Open enjalot opened 1 year ago
I would recommend taking a look at https://www.sbert.net/ . To my best knowledge the OpenAI models are not outstanding at all for embeddings (https://huggingface.co/spaces/mteb/leaderboard) but it is convenience to use the API of them - at least for us.
If it helps, I have successfully used: sentence-transformers/all-mpnet-base-v2
as an alternative to the OpenAI text-embedding-ada-002
Hello, i am able to extract the embeddings from the model.
from transformers import AutoModelForCausalLM, AutoConfig,AutoTokenizer
checkpoint = "path/to/the/model"
config = AutoConfig.from_pretrained(checkpoint)
model = AutoModelForCausalLM.from_config(config)
tokenizer = AutoTokenizer.from_pretrained(checkpoint)
inputs = tokenizer.encode('Stability AI democratised AI by open sourcing large models', return_tensors="pt")
outputs = model(inputs)
hidden_states = output[1]
now hidden states has output of all the layers.

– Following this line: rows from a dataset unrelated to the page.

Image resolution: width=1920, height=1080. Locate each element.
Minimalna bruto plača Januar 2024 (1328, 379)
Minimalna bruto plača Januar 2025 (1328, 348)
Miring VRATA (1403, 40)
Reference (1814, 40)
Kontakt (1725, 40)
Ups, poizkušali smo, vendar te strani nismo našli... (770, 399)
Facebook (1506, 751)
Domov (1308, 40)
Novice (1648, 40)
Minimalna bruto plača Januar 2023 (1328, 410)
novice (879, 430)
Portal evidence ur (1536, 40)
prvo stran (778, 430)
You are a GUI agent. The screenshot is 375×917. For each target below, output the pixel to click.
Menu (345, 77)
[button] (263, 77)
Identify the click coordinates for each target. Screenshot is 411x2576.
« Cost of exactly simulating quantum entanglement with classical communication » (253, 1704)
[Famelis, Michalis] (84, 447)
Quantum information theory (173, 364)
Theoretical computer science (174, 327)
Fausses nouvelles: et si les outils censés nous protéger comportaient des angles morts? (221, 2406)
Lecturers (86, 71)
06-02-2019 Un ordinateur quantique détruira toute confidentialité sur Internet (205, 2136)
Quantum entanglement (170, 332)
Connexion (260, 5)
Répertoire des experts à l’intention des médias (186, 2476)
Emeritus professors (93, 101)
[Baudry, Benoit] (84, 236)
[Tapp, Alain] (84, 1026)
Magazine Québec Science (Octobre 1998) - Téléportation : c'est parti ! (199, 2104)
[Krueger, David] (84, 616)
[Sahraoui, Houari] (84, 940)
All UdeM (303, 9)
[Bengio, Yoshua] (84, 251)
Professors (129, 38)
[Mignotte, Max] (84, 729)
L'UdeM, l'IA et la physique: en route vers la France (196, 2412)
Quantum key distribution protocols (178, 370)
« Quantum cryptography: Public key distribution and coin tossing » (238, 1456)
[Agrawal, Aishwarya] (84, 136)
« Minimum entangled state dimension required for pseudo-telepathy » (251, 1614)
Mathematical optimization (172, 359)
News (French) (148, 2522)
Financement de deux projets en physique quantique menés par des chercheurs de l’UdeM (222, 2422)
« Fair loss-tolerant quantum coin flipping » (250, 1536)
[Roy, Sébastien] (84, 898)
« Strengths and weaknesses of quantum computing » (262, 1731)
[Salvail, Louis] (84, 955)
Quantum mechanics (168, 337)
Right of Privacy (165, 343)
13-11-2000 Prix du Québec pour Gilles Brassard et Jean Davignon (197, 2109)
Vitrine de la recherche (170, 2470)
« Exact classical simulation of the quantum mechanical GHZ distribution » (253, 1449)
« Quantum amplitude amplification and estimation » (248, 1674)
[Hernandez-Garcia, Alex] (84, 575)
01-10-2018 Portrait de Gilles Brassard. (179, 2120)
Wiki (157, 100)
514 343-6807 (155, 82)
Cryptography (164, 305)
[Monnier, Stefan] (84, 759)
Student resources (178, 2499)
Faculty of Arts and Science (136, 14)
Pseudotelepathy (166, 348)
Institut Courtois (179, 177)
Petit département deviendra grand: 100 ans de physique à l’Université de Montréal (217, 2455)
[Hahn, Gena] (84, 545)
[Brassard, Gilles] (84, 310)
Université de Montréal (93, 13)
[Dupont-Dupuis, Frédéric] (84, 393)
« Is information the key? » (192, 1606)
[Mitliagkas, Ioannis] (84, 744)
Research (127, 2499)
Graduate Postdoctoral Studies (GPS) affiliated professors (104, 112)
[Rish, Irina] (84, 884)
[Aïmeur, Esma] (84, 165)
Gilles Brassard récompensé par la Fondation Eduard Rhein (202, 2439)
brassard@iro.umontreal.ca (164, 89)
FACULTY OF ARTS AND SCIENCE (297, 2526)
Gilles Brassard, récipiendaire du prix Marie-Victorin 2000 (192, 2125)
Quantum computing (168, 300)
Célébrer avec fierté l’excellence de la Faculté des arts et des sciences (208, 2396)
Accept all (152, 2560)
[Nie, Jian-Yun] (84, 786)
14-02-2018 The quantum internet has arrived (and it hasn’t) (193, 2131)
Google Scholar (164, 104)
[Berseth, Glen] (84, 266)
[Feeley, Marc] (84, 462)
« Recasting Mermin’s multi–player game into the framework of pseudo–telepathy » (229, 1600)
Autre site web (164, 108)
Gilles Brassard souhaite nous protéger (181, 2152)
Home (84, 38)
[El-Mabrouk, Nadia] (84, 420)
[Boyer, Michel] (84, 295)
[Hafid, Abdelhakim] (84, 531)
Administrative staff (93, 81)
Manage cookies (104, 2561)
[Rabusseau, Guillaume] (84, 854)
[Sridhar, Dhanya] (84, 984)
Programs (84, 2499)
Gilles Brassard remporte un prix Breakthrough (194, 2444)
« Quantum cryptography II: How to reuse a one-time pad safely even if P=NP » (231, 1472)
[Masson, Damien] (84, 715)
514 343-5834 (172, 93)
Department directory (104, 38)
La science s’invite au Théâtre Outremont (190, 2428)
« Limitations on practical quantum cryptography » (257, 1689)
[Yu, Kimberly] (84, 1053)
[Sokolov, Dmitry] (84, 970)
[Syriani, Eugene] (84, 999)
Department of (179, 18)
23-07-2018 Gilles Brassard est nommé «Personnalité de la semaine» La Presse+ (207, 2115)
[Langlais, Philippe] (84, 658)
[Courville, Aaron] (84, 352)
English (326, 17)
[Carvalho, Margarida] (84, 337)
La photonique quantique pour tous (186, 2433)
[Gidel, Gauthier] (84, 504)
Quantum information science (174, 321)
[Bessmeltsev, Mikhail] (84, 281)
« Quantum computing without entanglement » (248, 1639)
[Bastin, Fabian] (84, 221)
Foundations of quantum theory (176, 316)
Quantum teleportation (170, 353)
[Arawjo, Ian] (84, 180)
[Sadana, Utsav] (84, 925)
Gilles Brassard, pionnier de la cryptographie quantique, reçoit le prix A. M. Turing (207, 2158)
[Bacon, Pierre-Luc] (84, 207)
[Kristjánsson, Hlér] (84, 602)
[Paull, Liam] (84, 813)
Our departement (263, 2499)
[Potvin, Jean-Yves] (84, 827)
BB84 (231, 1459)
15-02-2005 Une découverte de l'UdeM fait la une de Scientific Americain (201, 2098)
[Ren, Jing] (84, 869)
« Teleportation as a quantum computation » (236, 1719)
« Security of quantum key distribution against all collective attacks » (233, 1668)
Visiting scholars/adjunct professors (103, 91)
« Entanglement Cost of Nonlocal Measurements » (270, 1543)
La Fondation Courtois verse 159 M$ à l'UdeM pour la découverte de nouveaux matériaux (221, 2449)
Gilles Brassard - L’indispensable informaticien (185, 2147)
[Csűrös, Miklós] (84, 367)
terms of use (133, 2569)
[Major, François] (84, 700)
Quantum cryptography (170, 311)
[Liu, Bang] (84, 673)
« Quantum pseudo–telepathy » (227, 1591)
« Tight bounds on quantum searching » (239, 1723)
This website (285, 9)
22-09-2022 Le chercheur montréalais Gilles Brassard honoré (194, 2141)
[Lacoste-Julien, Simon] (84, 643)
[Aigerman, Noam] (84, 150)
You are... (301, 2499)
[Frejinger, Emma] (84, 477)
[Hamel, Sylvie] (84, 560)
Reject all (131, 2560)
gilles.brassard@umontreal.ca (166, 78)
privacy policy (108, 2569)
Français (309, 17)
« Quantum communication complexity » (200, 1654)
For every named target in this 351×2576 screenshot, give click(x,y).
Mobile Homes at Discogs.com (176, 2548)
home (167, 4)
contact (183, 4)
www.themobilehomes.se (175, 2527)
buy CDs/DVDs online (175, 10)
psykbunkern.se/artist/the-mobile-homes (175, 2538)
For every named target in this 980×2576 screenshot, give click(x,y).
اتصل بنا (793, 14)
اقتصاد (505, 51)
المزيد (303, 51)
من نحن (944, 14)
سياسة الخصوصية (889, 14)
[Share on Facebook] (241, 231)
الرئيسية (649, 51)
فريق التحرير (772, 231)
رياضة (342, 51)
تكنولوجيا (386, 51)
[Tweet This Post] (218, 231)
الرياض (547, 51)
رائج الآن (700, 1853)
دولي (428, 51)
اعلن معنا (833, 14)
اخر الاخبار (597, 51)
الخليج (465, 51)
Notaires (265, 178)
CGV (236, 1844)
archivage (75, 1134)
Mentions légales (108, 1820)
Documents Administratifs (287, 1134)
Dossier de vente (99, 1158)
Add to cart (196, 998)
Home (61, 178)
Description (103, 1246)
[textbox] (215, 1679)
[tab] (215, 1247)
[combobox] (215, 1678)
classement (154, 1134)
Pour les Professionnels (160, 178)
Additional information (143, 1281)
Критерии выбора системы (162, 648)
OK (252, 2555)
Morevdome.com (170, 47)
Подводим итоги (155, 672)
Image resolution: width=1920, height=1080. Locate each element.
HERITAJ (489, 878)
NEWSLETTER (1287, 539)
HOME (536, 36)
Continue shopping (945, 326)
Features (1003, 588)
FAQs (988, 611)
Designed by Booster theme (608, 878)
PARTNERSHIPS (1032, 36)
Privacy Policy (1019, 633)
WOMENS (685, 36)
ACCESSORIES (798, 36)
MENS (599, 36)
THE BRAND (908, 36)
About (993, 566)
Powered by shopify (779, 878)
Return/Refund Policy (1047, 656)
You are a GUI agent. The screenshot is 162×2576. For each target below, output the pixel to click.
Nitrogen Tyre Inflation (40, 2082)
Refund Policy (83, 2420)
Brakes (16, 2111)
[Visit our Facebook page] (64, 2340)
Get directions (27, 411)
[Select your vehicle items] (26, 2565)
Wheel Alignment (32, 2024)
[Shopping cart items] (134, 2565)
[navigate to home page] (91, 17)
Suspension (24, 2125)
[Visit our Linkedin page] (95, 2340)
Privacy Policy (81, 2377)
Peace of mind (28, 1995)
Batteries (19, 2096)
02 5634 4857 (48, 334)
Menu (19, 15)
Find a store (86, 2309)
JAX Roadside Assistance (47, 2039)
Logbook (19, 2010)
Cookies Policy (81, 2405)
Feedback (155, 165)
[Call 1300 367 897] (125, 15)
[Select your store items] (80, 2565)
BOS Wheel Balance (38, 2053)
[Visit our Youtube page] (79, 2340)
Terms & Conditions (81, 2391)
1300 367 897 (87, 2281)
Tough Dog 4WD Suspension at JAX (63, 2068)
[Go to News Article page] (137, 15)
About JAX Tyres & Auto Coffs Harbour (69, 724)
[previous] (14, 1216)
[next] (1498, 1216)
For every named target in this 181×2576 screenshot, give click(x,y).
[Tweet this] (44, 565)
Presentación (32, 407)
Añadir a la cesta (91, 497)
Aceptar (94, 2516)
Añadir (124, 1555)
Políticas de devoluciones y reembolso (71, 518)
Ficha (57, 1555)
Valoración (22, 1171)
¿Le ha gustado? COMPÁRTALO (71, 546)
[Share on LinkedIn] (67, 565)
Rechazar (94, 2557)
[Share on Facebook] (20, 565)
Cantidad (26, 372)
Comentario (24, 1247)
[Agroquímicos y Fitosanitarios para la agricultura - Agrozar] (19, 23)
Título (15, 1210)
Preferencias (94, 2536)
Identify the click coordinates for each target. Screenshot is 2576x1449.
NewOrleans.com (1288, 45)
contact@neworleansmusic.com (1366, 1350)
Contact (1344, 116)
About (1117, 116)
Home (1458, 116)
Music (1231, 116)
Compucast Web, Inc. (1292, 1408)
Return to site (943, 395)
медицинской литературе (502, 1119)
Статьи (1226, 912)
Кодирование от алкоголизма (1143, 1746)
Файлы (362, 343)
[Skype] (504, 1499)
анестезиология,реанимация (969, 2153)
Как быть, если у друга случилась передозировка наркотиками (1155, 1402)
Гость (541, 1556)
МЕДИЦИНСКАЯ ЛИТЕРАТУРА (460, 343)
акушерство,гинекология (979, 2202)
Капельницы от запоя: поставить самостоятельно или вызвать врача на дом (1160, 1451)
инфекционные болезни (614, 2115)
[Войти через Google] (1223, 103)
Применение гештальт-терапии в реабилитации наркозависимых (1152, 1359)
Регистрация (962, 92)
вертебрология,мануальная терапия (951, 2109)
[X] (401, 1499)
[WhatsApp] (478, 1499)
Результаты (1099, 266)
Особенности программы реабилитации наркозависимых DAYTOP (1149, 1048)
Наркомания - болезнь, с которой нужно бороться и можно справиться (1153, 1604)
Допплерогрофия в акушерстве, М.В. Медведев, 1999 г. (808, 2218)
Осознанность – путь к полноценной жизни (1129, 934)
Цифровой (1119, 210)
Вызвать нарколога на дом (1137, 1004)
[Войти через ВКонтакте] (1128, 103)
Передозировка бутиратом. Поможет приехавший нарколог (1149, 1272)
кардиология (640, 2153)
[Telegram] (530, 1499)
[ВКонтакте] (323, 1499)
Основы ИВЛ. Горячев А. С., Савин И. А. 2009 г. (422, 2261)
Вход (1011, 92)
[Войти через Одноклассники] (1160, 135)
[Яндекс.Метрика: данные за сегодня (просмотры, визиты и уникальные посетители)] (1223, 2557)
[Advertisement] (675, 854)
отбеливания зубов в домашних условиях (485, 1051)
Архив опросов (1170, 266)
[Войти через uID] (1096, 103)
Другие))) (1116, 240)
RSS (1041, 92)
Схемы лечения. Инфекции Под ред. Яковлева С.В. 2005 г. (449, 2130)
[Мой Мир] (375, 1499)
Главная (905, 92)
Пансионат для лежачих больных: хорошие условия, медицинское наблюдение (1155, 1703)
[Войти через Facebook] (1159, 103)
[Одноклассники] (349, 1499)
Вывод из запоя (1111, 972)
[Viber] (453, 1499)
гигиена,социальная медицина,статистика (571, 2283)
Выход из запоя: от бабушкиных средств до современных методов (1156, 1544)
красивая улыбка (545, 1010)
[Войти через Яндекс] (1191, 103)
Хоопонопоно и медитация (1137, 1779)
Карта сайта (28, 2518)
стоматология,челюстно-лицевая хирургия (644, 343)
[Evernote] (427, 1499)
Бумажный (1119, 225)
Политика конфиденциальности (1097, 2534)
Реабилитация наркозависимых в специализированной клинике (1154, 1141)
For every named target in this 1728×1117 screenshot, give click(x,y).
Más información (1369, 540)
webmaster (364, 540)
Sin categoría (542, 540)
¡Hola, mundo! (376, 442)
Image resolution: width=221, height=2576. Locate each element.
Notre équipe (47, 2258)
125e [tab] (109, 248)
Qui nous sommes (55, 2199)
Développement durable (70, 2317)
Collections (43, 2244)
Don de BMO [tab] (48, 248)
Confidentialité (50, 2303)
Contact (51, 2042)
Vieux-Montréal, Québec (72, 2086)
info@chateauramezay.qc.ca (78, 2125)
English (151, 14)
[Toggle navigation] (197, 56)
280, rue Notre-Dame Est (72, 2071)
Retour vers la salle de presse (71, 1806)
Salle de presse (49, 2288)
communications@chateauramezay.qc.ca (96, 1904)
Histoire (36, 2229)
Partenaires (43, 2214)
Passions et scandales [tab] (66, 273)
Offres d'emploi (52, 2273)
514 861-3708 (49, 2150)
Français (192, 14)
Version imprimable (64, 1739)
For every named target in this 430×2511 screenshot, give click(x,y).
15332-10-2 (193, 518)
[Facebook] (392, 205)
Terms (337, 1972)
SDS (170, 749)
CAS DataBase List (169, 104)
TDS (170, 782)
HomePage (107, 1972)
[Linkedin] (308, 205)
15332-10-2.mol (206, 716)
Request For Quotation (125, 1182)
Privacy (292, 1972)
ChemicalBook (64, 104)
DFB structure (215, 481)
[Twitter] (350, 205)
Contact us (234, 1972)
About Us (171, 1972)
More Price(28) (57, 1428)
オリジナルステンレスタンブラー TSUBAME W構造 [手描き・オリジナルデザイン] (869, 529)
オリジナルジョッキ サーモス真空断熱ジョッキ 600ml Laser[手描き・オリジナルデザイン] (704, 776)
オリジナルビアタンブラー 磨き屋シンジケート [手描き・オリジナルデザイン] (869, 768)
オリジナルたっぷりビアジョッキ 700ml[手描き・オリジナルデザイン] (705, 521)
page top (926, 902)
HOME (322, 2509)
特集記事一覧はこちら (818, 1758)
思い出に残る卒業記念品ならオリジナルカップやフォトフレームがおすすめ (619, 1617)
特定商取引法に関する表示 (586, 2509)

You can use the output of last layer.
Since i am a newbie to huggingface, there might be better ways to do this. Please share if you find something better.
These models are multi-lingual?
If you are looking for another convenient API might consider embaas. They offer a similiar structure to openai and you can use the MTEB leaderboard top members. They have some mutlilingual models as well and integrate wiht langchain or have an easy to use python client
Is it possible to get embeddings from the model for my input text?
I.e. could I replace GTP3 calls from OpenAI with some python code and this model?